2.5 RNA isolation and qRT-PCR
For molecular analysis, populations of interest were sorted directly into Trizol LS (Invitrogen). RNA was collected after chloroform extraction, glycogen-assisted isopropanol precipitation, and a 70% ethanol wash. First strand cDNA synthesis was generated by MMLV reverse transcriptase and random oligonucleotide primers (Invitrogen). Gene expression was quantified by qRT-PCR using a Bio-Rad iQ5 thermocycler with a single-color MyiQ detection system. All reactions were performed in 45 cycles (15” @ 95°C, 20” @ 68°C, 20” @ 72°C). Reaction mixtures included 1.5u Platinum Taq DNA polymerase (Invitrogen), 2.5 mM MgCl2, 10 µM 5’ and 3’ primers, 10 mM dNTPs and 0.5x SYBR green.

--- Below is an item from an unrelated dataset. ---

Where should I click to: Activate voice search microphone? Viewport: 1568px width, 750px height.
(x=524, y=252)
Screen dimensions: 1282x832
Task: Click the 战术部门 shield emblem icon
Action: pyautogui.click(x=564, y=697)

All primers were designed and tested to specifically amplify cDNA products of RNA encoding Pancreatic amylase 2 (5’: TGGCGTCAAATCAGGAACATGG, 3’: GGCTGACAAAGCCCAGTCATCA), Glycoprotein 2 (5’: AGGAGCCGAAGTGTTGCTTCCA, 3’: TCACGTTGGTTTGGGCATCTGT), CK19 (5’: GGACCCTCCCGAGATTACAACCA, 3’: GCCAGCTCCTCCTTCAGGCTCT), Cystic Fibrosis Transmembrane Receptor (5’: TCTCAGCCTTCTGTGGCCTTGG, 3’: TCCGGGTCATTTTCAGCTCCAC), von Willenbrand factor (5’: TGTGGGCTGTGCGGTGATTTTA, 3’: TGGGAGGAGATGCCCGTTTACA), Insulin 1* (5’: AGACCTTGGCGTTGGAGGTGGCCCG, 3’: GCAGAGGGGTGGGGCGGGTCGAG), Insulin 2* (5’: CCTGCCCCTGCTGGCCCTGCTCT, 3’: CCCGGGCCTCCACCCAGCTCCA), Glucagon (5’: ACCTGGACTCCCGCCGTGCCCA, 3’: TCGCCTTCCTCGGCCTTTCACCAGCC), Somatostatin* (5’: TGGCTGCGCTCTGCATCGTCCTGGCT, 3’: TGACGGAGTCTGGGGTCCGAGGGCG), Pdx1* (5’: GCGGTGGGGGCGAAGAGCCGGA, 3’: GACGCCTGGGGGCACGGCACCT), TTR (5’: GCGGAGTCTGGAGAGCTGCACGGGCT, 3’: TGGGCTGAGCAGGGCTGCGATGGT), DPPIV (5’: GGCCCTGCGTGCTACTTCCTGGCTCG, 3’: ACGTCCTGCGCGGCTGCTCTGC), DGKB (5’: GCCCGCTCTTCTTTCAGGTGGT, 3’: GGTGGATCACTTCTGGGGAGCA), GPM6A (5’: GTGGCAGATGTGTGAGCGCTTG, 3’: TGTCACAATCCCAAACTGACGCA), and GAPDH* (5’: AAGGTCGGTGTGAACGGATTTGG, 3’: CGTTGAATTTGCCGTGAGTGGAG). Except where noted (asterisks), each amplicon spans a >2kb intron. Where possible, one primer lies on an intron-exon boundary to further minimize amplification of contaminating genomic DNA. Cycle threshold values were recorded as baseline corrected curve-fitted values and reported as normalized values relative to housekeeping gene GAPDH.